→ **Part of a data file**
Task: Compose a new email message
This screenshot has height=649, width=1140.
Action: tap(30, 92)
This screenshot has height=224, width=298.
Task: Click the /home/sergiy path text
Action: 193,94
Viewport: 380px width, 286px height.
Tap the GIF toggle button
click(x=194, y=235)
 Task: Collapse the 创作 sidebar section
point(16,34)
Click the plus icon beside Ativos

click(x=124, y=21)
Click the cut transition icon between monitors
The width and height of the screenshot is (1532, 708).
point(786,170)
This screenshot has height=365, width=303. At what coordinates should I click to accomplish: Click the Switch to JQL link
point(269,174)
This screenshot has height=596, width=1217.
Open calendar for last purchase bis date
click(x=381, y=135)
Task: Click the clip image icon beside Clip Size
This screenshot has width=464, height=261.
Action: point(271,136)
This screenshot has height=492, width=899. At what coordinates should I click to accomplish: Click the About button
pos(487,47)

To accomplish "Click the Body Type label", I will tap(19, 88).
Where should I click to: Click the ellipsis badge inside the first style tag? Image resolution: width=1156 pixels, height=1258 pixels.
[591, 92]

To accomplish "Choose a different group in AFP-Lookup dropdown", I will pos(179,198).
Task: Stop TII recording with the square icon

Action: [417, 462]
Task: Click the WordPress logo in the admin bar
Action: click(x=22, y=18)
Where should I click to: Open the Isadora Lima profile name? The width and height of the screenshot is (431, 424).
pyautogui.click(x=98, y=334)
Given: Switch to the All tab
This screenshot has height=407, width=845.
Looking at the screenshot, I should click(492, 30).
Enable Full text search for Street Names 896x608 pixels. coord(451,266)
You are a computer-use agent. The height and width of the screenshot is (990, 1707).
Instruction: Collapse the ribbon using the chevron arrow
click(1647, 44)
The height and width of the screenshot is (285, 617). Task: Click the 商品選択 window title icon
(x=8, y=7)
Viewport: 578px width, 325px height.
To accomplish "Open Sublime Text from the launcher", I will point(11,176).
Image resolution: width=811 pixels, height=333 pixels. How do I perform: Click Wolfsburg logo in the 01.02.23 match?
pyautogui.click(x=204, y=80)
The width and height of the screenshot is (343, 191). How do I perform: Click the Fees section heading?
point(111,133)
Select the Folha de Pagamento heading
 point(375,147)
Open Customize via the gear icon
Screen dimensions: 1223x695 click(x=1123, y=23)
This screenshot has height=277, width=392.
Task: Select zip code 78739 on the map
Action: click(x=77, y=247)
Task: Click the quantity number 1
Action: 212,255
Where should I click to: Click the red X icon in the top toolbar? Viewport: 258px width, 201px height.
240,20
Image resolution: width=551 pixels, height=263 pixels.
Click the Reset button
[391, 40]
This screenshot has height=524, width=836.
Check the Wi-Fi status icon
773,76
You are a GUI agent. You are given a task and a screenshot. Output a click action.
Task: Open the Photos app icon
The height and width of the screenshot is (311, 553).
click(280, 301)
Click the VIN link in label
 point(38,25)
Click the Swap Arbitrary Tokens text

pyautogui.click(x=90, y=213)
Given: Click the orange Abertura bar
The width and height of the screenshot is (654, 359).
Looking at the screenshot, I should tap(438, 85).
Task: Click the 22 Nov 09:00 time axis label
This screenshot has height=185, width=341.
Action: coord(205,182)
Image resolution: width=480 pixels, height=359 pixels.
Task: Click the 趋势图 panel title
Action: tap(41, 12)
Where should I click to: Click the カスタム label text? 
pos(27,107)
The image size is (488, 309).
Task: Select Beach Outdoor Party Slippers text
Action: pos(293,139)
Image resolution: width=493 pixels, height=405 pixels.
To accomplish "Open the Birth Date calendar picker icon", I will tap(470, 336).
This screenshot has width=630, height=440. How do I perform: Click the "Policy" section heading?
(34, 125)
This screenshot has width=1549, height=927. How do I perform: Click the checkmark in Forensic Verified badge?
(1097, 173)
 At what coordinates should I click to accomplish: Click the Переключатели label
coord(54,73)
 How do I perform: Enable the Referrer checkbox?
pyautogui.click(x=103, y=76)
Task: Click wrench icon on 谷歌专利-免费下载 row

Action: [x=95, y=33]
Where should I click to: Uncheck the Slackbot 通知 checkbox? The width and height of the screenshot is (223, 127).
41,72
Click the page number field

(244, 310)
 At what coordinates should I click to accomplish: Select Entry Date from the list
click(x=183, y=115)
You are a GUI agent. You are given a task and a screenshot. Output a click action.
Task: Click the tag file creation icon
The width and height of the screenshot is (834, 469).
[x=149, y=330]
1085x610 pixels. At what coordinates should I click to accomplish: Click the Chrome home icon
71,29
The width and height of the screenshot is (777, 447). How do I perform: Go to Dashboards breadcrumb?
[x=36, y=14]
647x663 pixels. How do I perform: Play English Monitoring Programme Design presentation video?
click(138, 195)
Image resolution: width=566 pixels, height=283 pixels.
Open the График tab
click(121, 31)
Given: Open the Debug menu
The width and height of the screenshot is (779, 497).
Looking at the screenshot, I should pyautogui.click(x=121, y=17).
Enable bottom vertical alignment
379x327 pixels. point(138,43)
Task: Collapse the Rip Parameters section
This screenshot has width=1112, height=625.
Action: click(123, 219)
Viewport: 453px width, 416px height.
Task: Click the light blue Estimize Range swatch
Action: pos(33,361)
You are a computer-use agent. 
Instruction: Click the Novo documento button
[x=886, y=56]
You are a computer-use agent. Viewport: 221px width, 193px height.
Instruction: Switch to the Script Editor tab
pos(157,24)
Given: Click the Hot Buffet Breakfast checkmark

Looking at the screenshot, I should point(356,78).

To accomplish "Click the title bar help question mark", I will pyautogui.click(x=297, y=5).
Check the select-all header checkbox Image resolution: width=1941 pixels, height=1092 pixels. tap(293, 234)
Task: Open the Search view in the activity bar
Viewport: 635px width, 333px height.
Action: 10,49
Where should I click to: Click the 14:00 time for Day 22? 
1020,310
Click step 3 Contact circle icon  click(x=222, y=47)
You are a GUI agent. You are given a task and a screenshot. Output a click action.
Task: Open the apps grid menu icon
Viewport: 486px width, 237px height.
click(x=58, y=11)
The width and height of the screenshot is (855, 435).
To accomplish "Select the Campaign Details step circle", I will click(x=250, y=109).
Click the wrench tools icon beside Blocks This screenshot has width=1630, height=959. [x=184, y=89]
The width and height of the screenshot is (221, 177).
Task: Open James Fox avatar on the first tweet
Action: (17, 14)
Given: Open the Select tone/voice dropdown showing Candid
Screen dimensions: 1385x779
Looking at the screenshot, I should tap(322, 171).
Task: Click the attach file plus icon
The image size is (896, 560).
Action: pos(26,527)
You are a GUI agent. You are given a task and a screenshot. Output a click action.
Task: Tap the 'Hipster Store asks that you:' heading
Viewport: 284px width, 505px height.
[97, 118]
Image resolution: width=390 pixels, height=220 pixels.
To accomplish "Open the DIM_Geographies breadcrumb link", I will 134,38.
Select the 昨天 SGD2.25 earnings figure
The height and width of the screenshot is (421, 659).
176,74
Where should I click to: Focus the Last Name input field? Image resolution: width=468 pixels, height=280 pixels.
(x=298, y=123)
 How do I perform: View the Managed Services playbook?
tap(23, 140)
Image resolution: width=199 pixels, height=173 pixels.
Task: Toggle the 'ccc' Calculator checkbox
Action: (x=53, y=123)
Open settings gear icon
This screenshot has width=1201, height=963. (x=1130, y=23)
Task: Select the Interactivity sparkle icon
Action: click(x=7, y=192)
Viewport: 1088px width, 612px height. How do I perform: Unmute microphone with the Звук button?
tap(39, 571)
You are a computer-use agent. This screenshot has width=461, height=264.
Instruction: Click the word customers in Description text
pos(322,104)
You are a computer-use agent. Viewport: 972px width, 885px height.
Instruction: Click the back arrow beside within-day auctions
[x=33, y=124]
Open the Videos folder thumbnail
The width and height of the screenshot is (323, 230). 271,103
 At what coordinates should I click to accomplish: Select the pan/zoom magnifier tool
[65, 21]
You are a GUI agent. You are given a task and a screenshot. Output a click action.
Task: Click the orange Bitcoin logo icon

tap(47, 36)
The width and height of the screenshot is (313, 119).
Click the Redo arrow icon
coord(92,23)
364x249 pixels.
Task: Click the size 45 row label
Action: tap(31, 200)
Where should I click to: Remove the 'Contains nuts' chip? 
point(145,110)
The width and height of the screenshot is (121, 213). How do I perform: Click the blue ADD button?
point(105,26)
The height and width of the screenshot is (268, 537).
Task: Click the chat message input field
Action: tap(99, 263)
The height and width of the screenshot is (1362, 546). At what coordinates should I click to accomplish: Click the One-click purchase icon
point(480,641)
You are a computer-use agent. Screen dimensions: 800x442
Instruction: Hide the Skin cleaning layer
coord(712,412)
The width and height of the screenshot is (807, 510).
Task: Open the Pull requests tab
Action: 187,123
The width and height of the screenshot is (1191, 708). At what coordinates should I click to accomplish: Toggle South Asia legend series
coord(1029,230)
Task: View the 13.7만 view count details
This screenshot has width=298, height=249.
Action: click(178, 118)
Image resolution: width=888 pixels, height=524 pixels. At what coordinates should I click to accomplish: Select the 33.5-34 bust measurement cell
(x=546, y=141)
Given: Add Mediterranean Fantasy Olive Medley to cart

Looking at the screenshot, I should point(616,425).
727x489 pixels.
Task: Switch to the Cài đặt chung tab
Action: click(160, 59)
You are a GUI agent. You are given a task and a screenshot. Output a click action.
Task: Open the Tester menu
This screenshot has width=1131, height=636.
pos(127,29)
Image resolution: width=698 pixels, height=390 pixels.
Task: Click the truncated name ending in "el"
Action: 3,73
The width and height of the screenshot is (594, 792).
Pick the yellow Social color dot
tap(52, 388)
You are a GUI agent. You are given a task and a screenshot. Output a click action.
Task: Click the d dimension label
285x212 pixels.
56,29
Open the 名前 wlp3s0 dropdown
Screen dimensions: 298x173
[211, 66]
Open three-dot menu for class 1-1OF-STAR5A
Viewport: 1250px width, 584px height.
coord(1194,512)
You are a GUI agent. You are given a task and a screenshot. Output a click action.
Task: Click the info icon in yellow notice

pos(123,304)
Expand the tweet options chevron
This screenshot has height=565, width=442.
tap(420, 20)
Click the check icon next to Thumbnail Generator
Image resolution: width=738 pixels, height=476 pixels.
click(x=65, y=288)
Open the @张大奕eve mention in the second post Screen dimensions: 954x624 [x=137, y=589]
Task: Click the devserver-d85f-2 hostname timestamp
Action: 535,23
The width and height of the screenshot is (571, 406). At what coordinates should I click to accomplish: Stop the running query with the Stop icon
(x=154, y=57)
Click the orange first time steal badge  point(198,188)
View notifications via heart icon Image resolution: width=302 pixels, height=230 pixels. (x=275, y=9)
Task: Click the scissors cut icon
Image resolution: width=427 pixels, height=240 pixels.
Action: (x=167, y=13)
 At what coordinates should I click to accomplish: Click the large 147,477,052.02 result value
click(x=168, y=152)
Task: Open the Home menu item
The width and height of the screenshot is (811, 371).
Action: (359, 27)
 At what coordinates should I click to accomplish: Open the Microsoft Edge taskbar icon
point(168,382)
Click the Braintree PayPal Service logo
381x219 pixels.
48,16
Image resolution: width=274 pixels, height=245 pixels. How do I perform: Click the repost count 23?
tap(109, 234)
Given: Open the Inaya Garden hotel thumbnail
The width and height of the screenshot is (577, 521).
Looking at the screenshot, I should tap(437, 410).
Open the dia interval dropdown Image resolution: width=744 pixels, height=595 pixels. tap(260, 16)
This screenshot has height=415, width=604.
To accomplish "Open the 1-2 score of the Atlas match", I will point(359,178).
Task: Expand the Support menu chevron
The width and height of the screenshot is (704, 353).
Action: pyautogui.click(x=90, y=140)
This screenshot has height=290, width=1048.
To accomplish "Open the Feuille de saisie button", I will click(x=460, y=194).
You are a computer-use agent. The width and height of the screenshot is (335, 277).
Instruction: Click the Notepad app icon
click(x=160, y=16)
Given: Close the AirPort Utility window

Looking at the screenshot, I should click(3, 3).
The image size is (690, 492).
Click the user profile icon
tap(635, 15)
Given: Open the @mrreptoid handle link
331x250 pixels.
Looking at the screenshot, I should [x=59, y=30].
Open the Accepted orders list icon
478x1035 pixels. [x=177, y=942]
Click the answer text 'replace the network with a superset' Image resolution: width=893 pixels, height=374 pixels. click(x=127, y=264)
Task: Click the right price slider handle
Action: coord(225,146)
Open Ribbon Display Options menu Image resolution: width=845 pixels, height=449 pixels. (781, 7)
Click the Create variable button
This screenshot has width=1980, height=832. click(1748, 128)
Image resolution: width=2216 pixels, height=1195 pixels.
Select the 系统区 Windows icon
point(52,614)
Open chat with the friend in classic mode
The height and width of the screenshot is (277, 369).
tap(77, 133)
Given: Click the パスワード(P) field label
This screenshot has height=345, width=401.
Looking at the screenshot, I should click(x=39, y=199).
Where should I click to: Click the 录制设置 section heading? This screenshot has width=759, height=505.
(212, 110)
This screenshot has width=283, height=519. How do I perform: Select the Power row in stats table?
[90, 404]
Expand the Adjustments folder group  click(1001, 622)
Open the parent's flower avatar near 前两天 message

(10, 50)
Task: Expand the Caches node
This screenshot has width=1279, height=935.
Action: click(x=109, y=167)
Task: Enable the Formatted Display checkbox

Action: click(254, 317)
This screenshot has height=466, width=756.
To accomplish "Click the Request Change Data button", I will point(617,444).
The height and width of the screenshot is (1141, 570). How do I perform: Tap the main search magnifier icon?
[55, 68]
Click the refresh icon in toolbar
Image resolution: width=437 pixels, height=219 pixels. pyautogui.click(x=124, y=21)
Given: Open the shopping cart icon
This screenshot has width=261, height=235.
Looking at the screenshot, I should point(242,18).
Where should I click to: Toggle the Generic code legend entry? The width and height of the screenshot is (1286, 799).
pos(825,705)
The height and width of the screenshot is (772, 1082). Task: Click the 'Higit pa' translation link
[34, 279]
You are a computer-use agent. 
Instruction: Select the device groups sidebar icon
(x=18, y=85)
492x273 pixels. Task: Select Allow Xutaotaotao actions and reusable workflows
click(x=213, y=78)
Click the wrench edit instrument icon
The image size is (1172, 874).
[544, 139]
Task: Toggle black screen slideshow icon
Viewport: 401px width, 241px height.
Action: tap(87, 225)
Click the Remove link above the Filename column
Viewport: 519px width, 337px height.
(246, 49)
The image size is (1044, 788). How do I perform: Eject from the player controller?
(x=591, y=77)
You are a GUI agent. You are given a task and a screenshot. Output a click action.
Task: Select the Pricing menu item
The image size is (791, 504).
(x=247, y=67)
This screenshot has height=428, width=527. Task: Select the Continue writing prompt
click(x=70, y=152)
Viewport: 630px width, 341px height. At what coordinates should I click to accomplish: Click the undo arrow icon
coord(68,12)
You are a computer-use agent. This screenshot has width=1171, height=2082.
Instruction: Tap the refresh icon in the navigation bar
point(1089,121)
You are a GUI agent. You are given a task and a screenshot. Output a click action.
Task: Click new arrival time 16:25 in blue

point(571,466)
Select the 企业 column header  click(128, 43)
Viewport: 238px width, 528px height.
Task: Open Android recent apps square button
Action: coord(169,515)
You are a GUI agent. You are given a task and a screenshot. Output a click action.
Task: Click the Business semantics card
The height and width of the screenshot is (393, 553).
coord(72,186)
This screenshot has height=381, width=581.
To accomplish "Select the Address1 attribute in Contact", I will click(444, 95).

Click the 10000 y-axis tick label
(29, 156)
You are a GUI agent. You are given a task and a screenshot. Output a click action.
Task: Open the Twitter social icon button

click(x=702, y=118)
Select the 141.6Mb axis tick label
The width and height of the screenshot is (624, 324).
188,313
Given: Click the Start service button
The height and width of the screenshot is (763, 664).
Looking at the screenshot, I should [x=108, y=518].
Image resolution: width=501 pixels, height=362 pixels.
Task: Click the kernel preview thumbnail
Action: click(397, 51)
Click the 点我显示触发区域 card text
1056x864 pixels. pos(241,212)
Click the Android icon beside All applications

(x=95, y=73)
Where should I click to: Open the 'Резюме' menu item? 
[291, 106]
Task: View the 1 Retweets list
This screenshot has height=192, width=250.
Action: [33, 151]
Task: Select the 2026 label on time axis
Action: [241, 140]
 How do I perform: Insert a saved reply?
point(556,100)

→ **Your task**
Please copy the data from its first line through the line containing "pyautogui.click(x=204, y=80)", inclusive, leaving every line unchanged.

→ **Answer to this problem**
Task: Compose a new email message
This screenshot has height=649, width=1140.
Action: tap(30, 92)
This screenshot has height=224, width=298.
Task: Click the /home/sergiy path text
Action: 193,94
Viewport: 380px width, 286px height.
Tap the GIF toggle button
click(x=194, y=235)
 Task: Collapse the 创作 sidebar section
point(16,34)
Click the plus icon beside Ativos

click(x=124, y=21)
Click the cut transition icon between monitors
The width and height of the screenshot is (1532, 708).
point(786,170)
This screenshot has height=365, width=303. At what coordinates should I click to accomplish: Click the Switch to JQL link
point(269,174)
This screenshot has height=596, width=1217.
Open calendar for last purchase bis date
click(x=381, y=135)
Task: Click the clip image icon beside Clip Size
This screenshot has width=464, height=261.
Action: point(271,136)
This screenshot has height=492, width=899. At what coordinates should I click to accomplish: Click the About button
pos(487,47)

To accomplish "Click the Body Type label", I will tap(19, 88).
Where should I click to: Click the ellipsis badge inside the first style tag? Image resolution: width=1156 pixels, height=1258 pixels.
[591, 92]

To accomplish "Choose a different group in AFP-Lookup dropdown", I will pos(179,198).
Task: Stop TII recording with the square icon

Action: [417, 462]
Task: Click the WordPress logo in the admin bar
Action: click(x=22, y=18)
Where should I click to: Open the Isadora Lima profile name? The width and height of the screenshot is (431, 424).
pyautogui.click(x=98, y=334)
Given: Switch to the All tab
This screenshot has height=407, width=845.
Looking at the screenshot, I should click(492, 30).
Enable Full text search for Street Names 896x608 pixels. coord(451,266)
You are a computer-use agent. The height and width of the screenshot is (990, 1707).
Instruction: Collapse the ribbon using the chevron arrow
click(1647, 44)
The height and width of the screenshot is (285, 617). Task: Click the 商品選択 window title icon
(x=8, y=7)
Viewport: 578px width, 325px height.
To accomplish "Open Sublime Text from the launcher", I will point(11,176).
Image resolution: width=811 pixels, height=333 pixels. How do I perform: Click Wolfsburg logo in the 01.02.23 match?
pyautogui.click(x=204, y=80)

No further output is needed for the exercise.